The United States is once again tearing itself apart over a question most civilised nations settled centuries ago: who gets to be a citizen? A recent court ruling on birthright citizenship has inflamed an already febrile political landscape, with Democrats hailing the decision as a triumph of inclusivity and Republicans decrying it as an open invitation to ‘anchor babies’. Across the Atlantic, we in the United Kingdom look on with a mixture of bewilderment and smugness. Our own citizenship laws are a model of precision and stability, precisely because we do not indulge in such sentimental nonsense.
Let us state the obvious: birthright citizenship, the automatic granting of citizenship to anyone born on American soil, is a relic of a bygone era. It made sense when the United States was a sparsely populated frontier nation desperate for bodies to fill its vast expanse. But in the 21st century, it is an administrative and cultural disaster. Why should the child of a tourist, a student, or an illegal immigrant become an American citizen simply by virtue of being delivered in a hospital in Texas? This is not a right; it is a loophole. And it is a loophole that has been exploited for decades, incentivising a form of ‘birth tourism’ that cheapens the very concept of citizenship.
Compare this to the British system. We do not have birthright citizenship. We have a clear, orderly regime based on jus sanguinis (right of blood) rather than jus soli (right of soil). To become a British citizen, one must demonstrate a genuine connection to this sceptred isle: through birth to a British parent, through long-term residence and naturalisation, or through descent. There is no automatic free pass for those who happen to be born within our borders. This is not xenophobia; it is common sense. It ensures that citizenship remains a meaningful contract between the state and the individual, not a meaningless accident of geography.
Critics will cry that this is heartless, that it creates a class of stateless children. Nonsense. Statelessness is vanishingly rare in the UK precisely because we have robust procedures for identifying and regularising those who genuinely belong. In America, the debate is poisoned by the fact that birthright citizenship incentivises illegal immigration. No such incentive exists here. Our laws are understood, respected, and enforced. The result is a more cohesive society, one where the question of ‘who is British’ is not a matter of weekly litigation.

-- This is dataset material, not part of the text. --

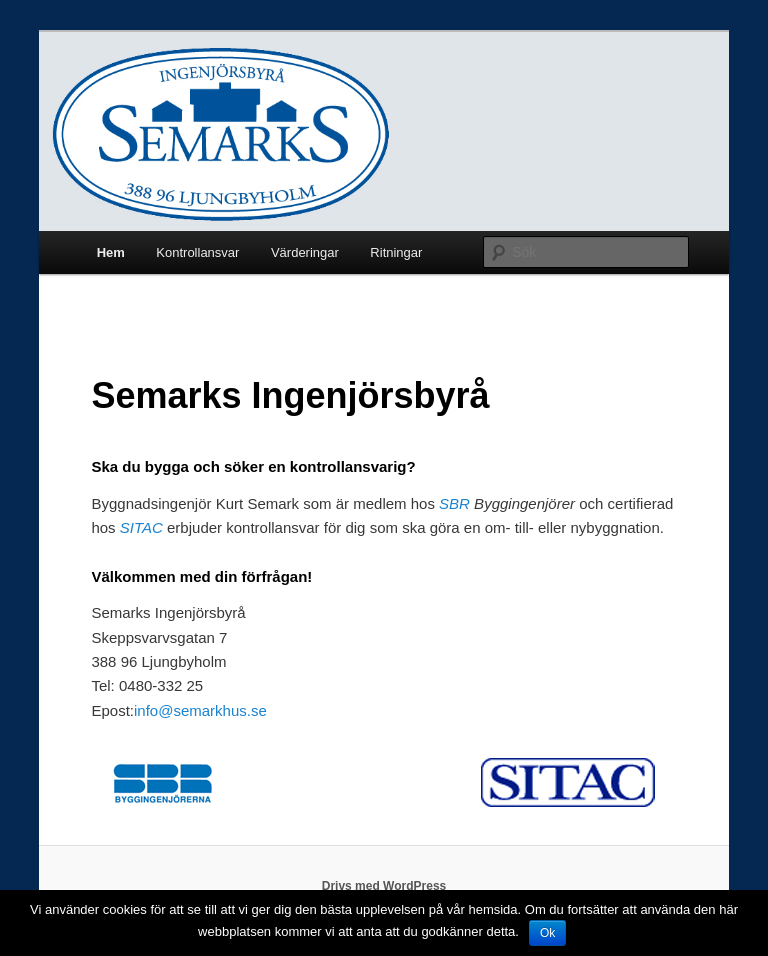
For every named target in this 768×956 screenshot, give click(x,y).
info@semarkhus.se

The American left will no doubt frame this as a battle for racial justice, pointing to the 14th Amendment and its post-Civil War origins. But the 14th Amendment was designed to grant citizenship to freed slaves, not to provide a permanent backdoor for anyone with a uterus. Context matters. The Founders could not have envisioned a world of global tourism, mass migration, and sophisticated evasion of immigration laws. Yet the American legal system is mired in originalism, treating the Constitution as a sacred text rather than a living document. The result is paralysis. The UK, by contrast, has a Parliament that can legislate sensibly without being hamstrung by a written constitution. We can adapt. We can modernise. We can tell the difference between a principle and a policy.
But let us not be too smug. The American chaos is a warning. As the United Kingdom drifts ever leftward on cultural and immigration issues, we risk importing the very same confusions. Already, there are calls to relax our citizenship laws, to make them more ‘inclusive’ and ‘flexible’. This would be a grave error. Our stability is not a bug; it is a feature. It derives from centuries of clear thinking about what it means to be British. We are not a proposition nation like the United States. We are a land of history, blood, and soil. To abandon jus sanguinis in favour of a sentimental birthright would be to abandon our very identity.
So let the Americans bicker. Let them produce another decade of legal wrangling and social division. We shall hold fast to what works. Citizenship is a privilege, not a right. It should be earned, not bestowed by the accident of a delivery room. The UK has it right. America, still trapped in its founding myths, has it badly wrong. And until it learns from us, it will continue to tear itself apart.